FTIR Measurements of Greenhouse Gases over Thessaloniki, Greece in the Framework of COCCON and Comparison with S5P/TROPOMI Observations

In this work, column-averaged dry-air mole fractions of carbon dioxide (XCO2), methane (XCH4) and carbon monoxide (XCO) are presented for the first time at a mid-latitude urban station, Thessaloniki, Greece, using the Bruker EM27/SUN ground-based low-resolution Fourier Transform spectrometer operated according to the requirements of the Collaborative Carbon Column Observing Network (COCCON). Two years of measurements are presented and examined for seasonal variability.
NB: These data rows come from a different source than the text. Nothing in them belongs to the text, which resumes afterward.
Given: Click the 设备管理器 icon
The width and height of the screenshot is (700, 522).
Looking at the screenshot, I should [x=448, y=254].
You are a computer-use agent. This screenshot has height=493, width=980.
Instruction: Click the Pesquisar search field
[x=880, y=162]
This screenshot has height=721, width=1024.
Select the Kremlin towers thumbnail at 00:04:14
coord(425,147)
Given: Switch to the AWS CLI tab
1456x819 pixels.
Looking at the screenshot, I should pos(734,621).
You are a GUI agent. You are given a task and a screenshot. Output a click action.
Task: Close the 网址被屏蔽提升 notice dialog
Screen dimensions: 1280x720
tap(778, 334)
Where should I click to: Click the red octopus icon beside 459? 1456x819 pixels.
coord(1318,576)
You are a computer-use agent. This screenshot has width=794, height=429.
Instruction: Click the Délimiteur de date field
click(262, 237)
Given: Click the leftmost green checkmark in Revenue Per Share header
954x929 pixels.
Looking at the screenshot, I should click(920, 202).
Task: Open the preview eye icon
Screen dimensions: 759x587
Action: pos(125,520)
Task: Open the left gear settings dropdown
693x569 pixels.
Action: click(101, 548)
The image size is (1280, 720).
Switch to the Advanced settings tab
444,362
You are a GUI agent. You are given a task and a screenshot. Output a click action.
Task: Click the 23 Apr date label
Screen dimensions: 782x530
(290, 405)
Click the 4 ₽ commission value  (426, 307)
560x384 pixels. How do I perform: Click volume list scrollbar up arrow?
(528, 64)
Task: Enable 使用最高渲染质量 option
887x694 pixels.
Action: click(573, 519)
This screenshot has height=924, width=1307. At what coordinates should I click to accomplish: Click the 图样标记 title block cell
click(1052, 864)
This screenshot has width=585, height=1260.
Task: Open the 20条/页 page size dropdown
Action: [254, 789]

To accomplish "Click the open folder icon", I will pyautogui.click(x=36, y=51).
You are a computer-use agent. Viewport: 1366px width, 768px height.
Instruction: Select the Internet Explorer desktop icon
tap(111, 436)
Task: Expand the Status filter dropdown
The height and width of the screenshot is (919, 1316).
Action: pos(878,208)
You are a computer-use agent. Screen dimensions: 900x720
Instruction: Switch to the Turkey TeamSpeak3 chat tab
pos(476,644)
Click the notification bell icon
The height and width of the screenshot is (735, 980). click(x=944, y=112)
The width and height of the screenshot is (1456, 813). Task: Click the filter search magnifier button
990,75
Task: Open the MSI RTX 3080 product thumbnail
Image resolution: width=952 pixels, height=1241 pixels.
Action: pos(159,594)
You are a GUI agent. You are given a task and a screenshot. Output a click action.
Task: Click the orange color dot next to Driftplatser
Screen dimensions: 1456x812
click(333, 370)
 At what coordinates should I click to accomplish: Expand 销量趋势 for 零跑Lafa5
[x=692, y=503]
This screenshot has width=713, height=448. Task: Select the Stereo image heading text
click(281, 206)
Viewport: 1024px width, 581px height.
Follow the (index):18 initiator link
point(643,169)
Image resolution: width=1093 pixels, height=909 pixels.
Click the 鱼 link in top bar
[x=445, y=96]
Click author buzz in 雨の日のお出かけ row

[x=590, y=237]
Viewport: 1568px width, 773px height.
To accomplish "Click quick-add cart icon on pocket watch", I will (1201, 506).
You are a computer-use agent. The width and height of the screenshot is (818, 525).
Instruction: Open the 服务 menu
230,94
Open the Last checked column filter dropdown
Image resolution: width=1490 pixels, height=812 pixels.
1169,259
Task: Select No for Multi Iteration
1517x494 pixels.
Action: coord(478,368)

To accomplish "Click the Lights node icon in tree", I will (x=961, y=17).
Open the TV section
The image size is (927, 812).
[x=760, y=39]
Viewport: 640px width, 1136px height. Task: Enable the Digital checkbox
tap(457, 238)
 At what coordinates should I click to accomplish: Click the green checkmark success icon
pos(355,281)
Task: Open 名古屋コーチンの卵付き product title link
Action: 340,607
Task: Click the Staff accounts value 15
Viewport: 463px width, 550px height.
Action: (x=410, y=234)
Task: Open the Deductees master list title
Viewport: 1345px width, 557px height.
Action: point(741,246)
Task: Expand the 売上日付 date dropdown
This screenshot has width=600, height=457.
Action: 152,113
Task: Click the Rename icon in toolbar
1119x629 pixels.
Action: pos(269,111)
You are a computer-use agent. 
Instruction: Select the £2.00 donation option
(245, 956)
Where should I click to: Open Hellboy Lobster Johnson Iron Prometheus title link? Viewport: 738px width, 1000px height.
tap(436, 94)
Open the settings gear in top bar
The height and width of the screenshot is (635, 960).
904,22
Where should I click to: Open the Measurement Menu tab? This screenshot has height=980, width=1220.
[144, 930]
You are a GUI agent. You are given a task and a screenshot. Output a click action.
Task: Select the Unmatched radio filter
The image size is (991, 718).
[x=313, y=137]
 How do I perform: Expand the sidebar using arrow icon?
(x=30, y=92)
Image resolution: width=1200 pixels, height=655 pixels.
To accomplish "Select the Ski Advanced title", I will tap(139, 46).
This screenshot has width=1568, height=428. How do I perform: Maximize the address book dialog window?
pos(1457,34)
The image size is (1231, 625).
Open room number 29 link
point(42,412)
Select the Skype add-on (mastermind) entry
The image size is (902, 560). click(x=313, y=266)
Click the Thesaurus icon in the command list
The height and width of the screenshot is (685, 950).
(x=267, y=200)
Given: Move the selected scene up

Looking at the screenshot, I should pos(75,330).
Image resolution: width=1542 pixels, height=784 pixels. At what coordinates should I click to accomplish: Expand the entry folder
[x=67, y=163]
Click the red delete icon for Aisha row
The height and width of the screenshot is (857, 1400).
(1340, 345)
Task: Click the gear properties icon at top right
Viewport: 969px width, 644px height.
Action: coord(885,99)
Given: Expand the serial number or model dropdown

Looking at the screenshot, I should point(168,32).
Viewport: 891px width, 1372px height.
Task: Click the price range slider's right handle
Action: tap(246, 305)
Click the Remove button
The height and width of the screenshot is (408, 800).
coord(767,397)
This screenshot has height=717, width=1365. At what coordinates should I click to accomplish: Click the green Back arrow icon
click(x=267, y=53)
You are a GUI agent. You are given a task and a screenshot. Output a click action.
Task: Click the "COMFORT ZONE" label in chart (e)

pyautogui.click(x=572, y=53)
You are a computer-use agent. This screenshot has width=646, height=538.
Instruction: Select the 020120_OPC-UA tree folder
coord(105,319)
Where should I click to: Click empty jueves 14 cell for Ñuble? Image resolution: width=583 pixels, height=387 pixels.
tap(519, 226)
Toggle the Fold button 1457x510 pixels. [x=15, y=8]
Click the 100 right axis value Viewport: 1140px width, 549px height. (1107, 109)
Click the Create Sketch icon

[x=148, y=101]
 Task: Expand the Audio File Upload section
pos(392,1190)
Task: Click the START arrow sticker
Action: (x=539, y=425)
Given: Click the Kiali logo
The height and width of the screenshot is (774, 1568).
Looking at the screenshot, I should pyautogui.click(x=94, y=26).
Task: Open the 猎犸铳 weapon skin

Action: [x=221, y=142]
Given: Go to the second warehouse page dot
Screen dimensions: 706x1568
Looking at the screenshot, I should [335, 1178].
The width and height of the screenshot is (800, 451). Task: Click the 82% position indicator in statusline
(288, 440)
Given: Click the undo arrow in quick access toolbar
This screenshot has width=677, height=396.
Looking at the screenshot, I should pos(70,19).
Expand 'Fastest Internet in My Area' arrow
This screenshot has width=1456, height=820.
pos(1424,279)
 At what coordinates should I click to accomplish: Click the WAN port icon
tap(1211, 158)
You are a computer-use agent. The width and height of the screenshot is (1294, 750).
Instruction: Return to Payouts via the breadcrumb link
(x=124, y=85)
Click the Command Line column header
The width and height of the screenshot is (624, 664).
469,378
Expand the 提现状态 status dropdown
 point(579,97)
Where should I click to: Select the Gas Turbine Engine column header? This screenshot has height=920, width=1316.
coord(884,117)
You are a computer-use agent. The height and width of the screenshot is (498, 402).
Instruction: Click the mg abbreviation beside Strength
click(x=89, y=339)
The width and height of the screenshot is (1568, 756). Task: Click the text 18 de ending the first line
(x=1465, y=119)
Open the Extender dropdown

The observed XCO2 levels show the expected seasonal cycle (spring maximum, late summer minimum) with a peak-to-peak amplitude of 12 ppm, with maximum values reported for winter 2021 exceeding 416 ppm. The XCH4 values are shown to increase in the second half of the year, with autumn showing the highest mean value of 1.878 ± 0.01 ppm. The XCO levels, following anthropogenic sources, show high winter and low summer values, exhibiting a rise again in August and September with a maximum value of 114 ± 3 ppb and a minimum in summer 2020 of 76 ± 3 ppb. Additionally, methane and carbon monoxide products obtained from the TROPOspheric Monitoring Instrument (TROPOMI), Sentinel-5P space borne sensor, are compared with the ground-based measurements. We report a good agreement between products. The relative mean bias for methane and carbon monoxide are −0.073 ± 0.647% and 3.064 ± 5.566%, respectively. Furthermore, a 15-day running average is subtracted from the original daily mean values to provide ΔXCO2, ΔXCO and ΔXCH4 residuals, so as to identify local sources at a synoptic scale. ΔXCO and ΔXCO2 show the best correlation in the winter (R2 = 0.898, slope = 0.007) season due to anthropogenic emissions in this period of the year (combustion of fossil fuels or industrial activities), while in summer no correlation is found. ΔXCO and ΔXCH4 variations are similar through both years of measurements and have a very good correlation in all seasons including winter (R2 = 0.804, slope = 1.209). The investigation of the X-gases comparison is of primary importance in order to identify local sources and quantify the impact of these trace gases to the deregulation of earth-climate system balance.